Pentobarbitone interference with inhibitory synaptic transmission in crayfish stretch receptor neurones.

Abstract

The effect of pentobarbitone (PB) on GABA-ergic inhibition was investigated in the isolated crayfish stretch receptor. The soma of the slowly adapting neuron was impaled with 2 micro-electrodes to give an accurate determination of membrane conductances. Application of PB in concentrations from 10-6-10-3 M increased the rise time constant of the inhibitory post-synaptic potential (IPSP). The IPSP percentage amplitude and decay time constant were also increased in 8 of 12 neurons. On prolonged exposure, percentage amplitude declined at a rate dependent upon the dose and the frequency of stimulation until the IPSP became undetectable. The response to ionophoretically applied GABA remained essentially unaltered in the presence of PB, but the falling phase was prolonged by up to 8% in 4 of the 10 neurons tested.
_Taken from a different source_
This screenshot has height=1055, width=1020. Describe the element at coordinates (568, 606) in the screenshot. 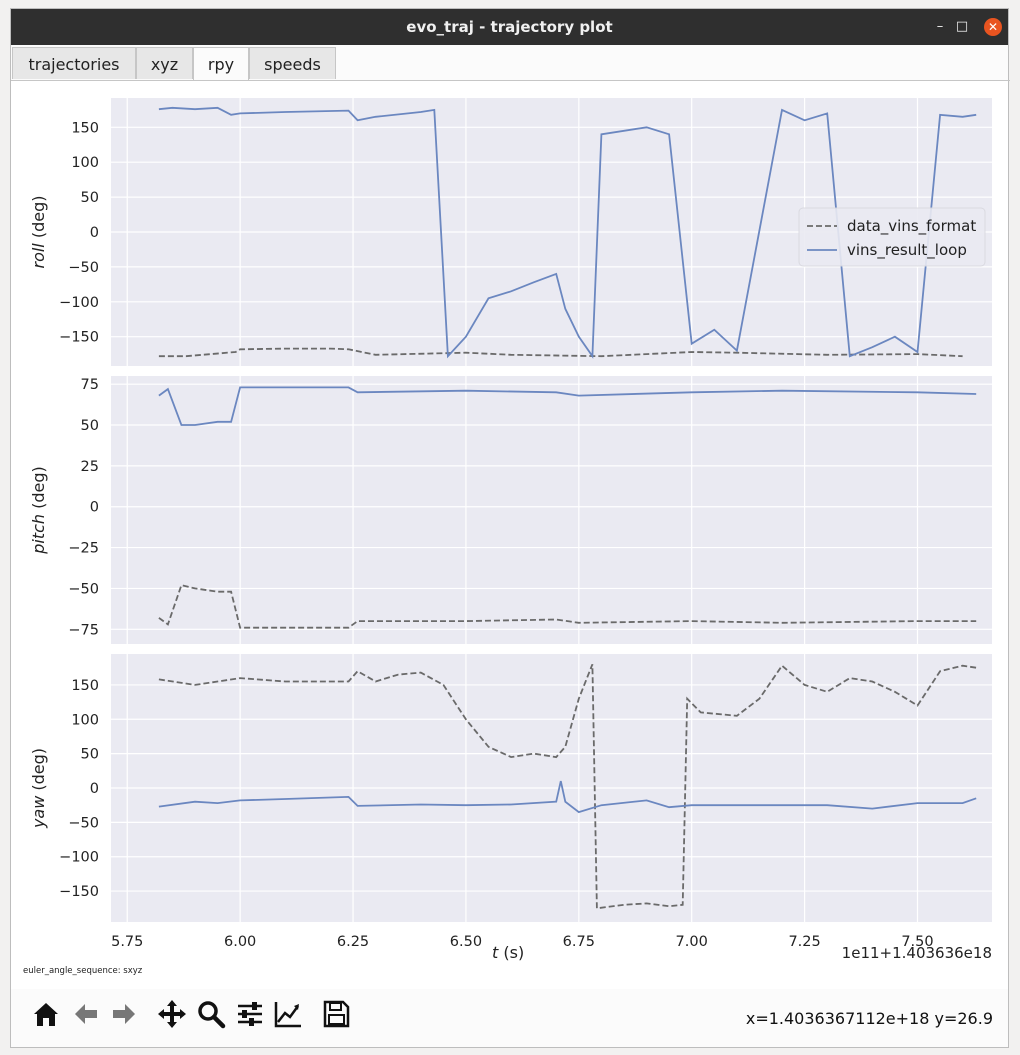

I see `pitch-series-data-vins-format` at that location.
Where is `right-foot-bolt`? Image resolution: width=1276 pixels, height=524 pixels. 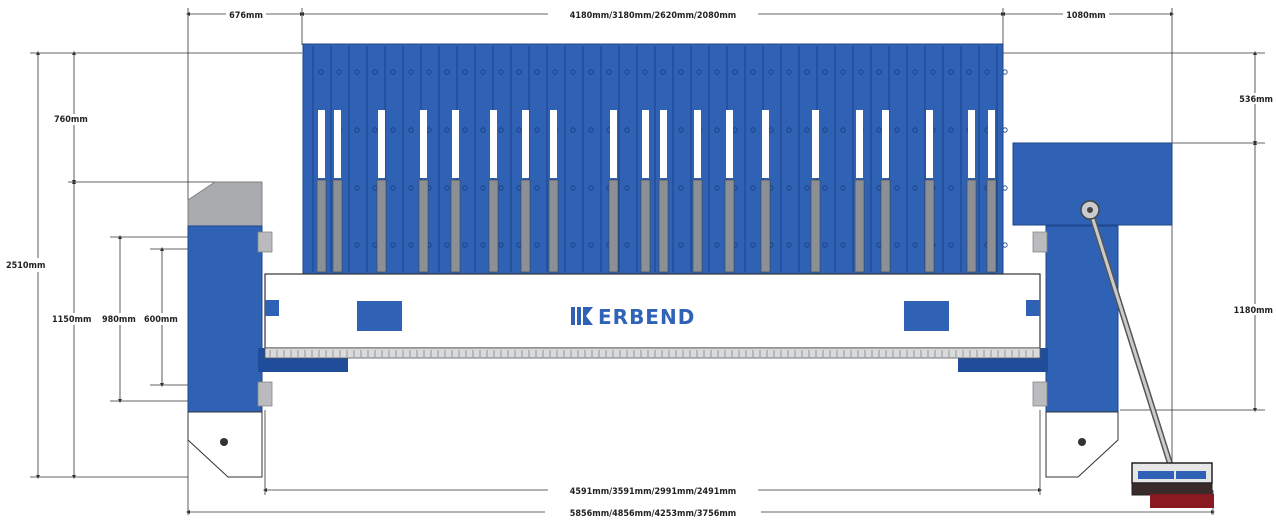 right-foot-bolt is located at coordinates (1082, 442).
Resting membrane conductance, IPSP driving force (IPSP reversal potential minus resting membrane potential) and parameters of the anti and orthodromic action potential were not significantly affected. Removal of PB after prolonged exposure usually caused an immediate increase in IPSP percentage amplitude, but the IPSP rising phase remained slowed. Application of excess extracellular GABA only affected the IPSP percentage amplitude after it had been reduced by PB. It transiently increased the attenuated IPSP percentage amplitude in the presence of PB, and after the removal of PB permanently increased the amplitude to its original value. Nipecotic acid and cis-1,3-aminocyclohexane carboxylic acid, inhibitors of GABA re-uptake, slightly increased the IPSP percentage amplitude, and prolonged the falling phase but did not affect the rising phase. Percentage amplitude declined on prolonged exposure. PB has no electrophysiologically demonstrable post-synaptic action in the crayfish stretch receptor neuron, but it inhibits the presynaptic release and re-uptake of GABA.